START Recorded data

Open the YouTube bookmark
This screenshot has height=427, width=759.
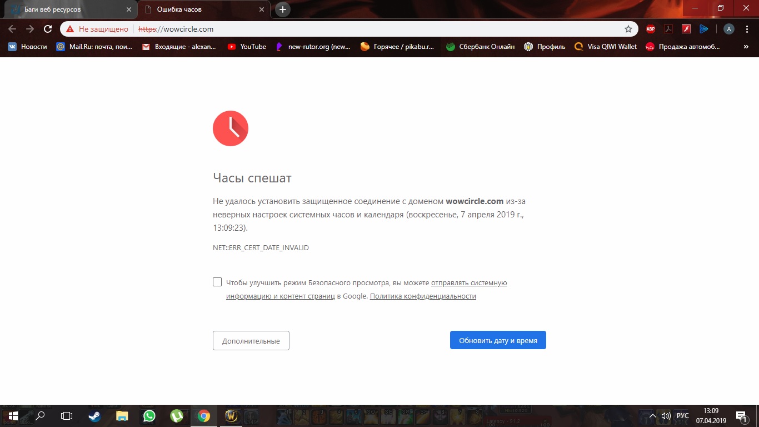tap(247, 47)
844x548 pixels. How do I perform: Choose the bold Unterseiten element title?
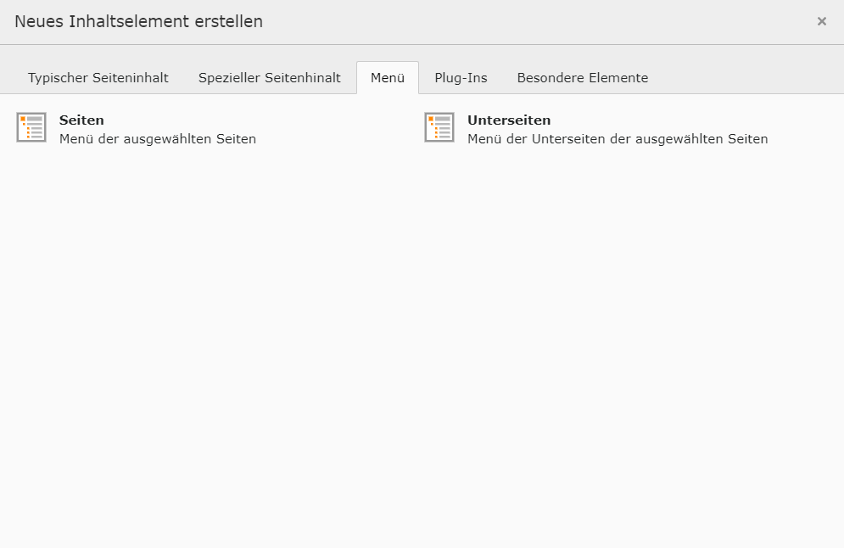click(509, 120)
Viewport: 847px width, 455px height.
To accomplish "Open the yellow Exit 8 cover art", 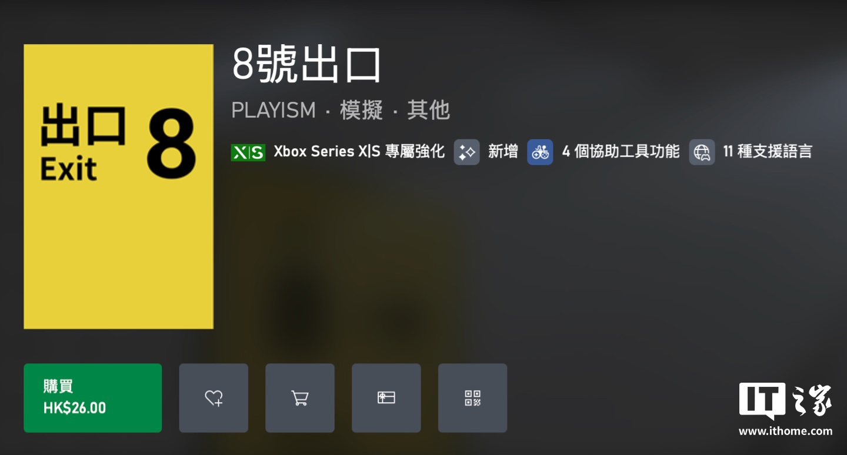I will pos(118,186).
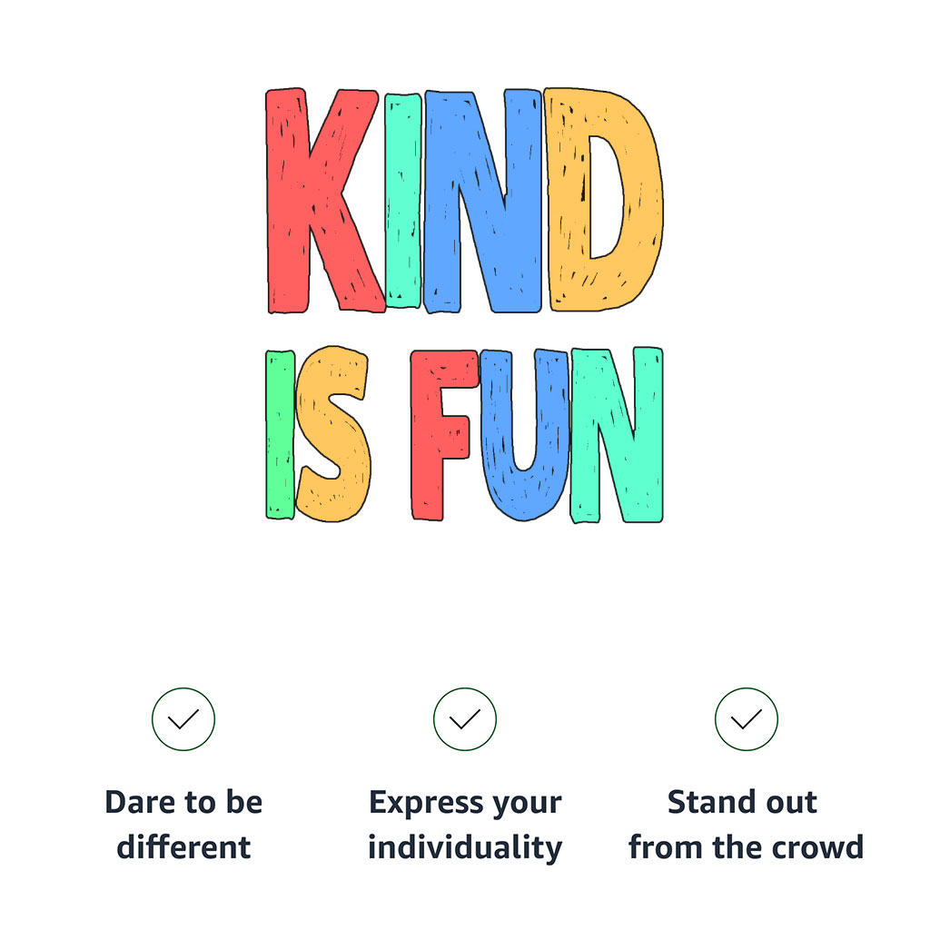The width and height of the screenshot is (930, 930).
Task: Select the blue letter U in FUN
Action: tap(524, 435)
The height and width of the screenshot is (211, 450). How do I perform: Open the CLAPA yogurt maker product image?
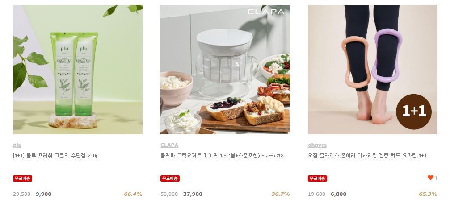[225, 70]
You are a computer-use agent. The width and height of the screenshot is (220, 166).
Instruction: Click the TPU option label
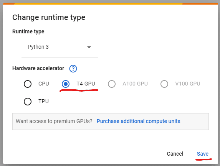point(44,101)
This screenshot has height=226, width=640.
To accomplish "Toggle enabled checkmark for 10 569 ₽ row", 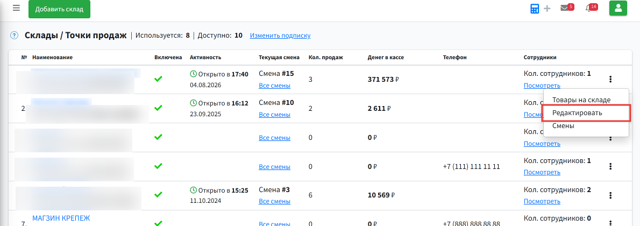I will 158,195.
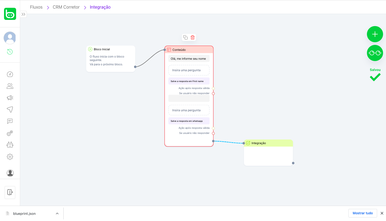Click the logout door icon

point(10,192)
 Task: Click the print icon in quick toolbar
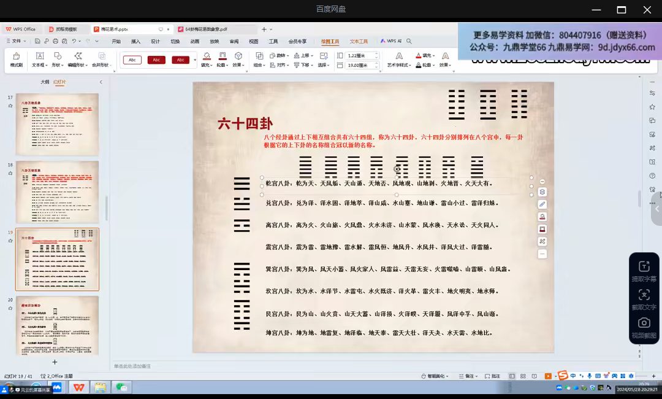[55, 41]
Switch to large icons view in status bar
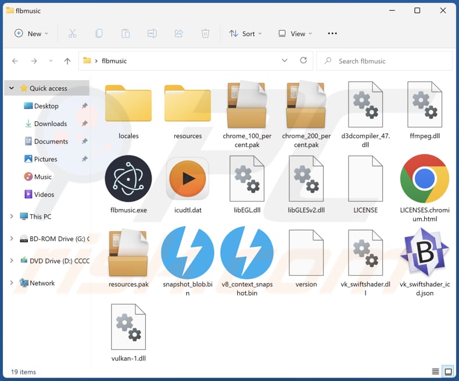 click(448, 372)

END Recorded data

Extract precisely the lines beginning at the line containing "Task: Click the print icon in quick toolbar" and ending at the last line of the entries above, exactly as written and with no pictures.

> **Output**
 Task: Click the print icon in quick toolbar
[55, 41]
Switch to large icons view in status bar
 click(448, 372)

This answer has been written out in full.